What you have to do
For the entries below, state how many lines contain the word "This" and add nothing else.

# # # # # # #

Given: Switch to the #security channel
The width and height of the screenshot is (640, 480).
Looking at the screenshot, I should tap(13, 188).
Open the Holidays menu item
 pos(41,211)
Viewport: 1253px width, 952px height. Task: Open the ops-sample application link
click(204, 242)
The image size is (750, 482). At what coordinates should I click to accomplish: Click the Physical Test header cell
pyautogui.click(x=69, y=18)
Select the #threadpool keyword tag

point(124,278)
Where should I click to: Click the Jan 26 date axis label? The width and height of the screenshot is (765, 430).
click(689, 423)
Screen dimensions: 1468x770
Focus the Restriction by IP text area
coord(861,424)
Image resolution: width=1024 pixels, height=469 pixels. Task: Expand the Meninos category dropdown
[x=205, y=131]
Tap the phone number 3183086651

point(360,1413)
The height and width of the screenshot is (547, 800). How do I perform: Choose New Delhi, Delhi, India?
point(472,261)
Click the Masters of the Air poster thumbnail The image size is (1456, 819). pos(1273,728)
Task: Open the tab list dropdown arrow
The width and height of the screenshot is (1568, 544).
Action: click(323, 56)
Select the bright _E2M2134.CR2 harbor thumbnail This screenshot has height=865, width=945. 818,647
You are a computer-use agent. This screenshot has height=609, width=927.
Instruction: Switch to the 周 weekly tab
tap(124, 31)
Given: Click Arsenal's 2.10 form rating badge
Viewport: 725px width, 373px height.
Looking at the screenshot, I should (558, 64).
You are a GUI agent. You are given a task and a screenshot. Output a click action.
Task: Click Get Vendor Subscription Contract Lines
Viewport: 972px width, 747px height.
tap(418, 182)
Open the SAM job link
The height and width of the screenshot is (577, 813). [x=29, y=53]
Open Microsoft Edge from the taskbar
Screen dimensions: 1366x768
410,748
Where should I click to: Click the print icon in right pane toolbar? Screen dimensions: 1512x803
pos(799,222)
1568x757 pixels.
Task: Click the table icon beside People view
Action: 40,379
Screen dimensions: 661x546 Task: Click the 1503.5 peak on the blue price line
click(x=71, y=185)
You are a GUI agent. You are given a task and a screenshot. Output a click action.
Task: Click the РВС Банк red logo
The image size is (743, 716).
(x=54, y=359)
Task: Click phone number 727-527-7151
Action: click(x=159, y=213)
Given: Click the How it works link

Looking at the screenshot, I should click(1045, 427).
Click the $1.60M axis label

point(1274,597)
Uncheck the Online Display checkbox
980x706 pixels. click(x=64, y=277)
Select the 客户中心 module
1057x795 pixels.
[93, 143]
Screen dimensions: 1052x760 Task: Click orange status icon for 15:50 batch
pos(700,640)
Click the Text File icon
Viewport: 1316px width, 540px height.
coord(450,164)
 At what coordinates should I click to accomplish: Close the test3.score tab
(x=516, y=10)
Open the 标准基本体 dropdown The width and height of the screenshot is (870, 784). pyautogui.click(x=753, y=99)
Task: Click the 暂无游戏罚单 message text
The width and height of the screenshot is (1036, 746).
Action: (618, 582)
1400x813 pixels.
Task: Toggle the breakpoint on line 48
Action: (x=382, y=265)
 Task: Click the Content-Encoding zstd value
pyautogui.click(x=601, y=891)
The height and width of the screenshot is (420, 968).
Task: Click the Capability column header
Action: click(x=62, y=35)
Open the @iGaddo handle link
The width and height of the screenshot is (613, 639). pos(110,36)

# # # # # # #

Response area
2